Task instructions —
Duplicate the lines starting at the line that contains "Select the 'Czy istnieją' column header" and ending at the line that contains "(x=455, y=725)", keeping both of those lines, and leave the pictures out of your answer.

Source records —
>> Begin
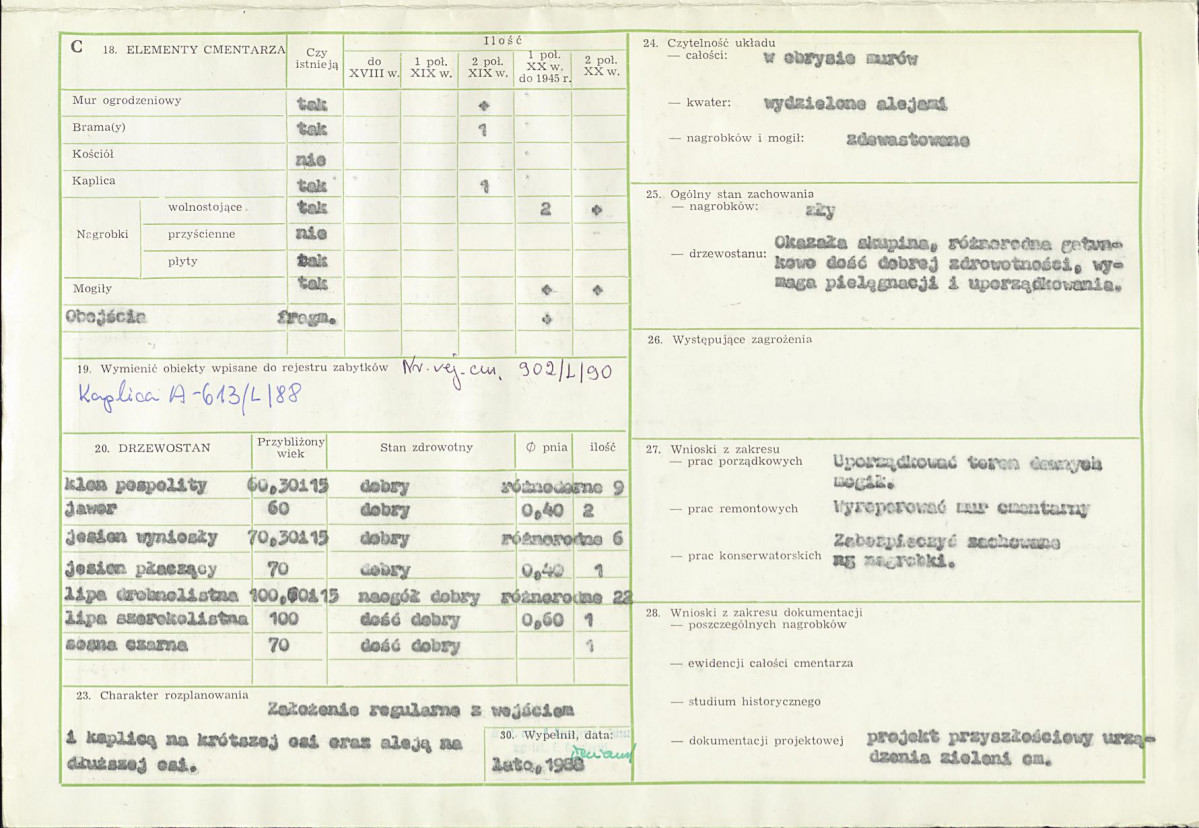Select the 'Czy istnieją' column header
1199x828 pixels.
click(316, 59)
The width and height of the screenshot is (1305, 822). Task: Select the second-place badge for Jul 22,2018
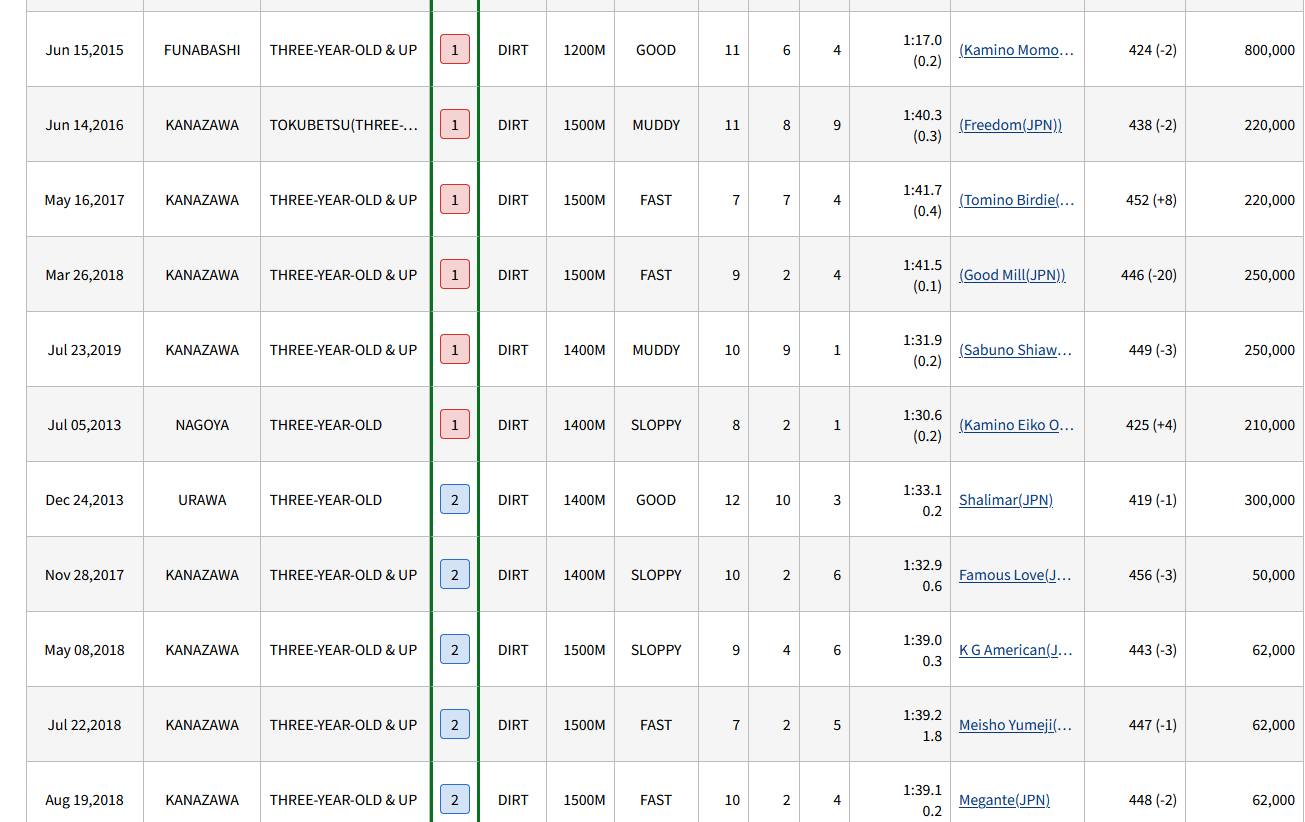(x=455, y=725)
>> End
>> Begin
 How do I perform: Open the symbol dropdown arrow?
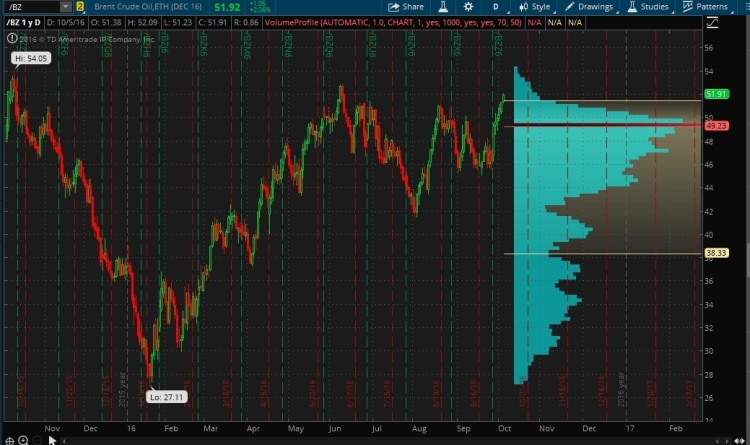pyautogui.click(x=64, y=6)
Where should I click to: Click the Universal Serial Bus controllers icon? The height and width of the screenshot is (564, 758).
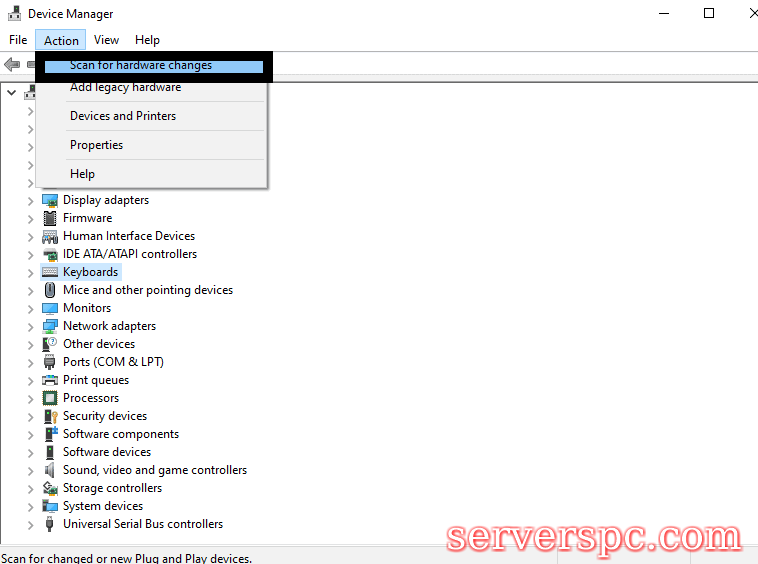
>> End
The solution —
Select the 'Czy istnieją' column header
1199x828 pixels.
click(316, 59)
The width and height of the screenshot is (1305, 822). Task: Select the second-place badge for Jul 22,2018
(x=455, y=725)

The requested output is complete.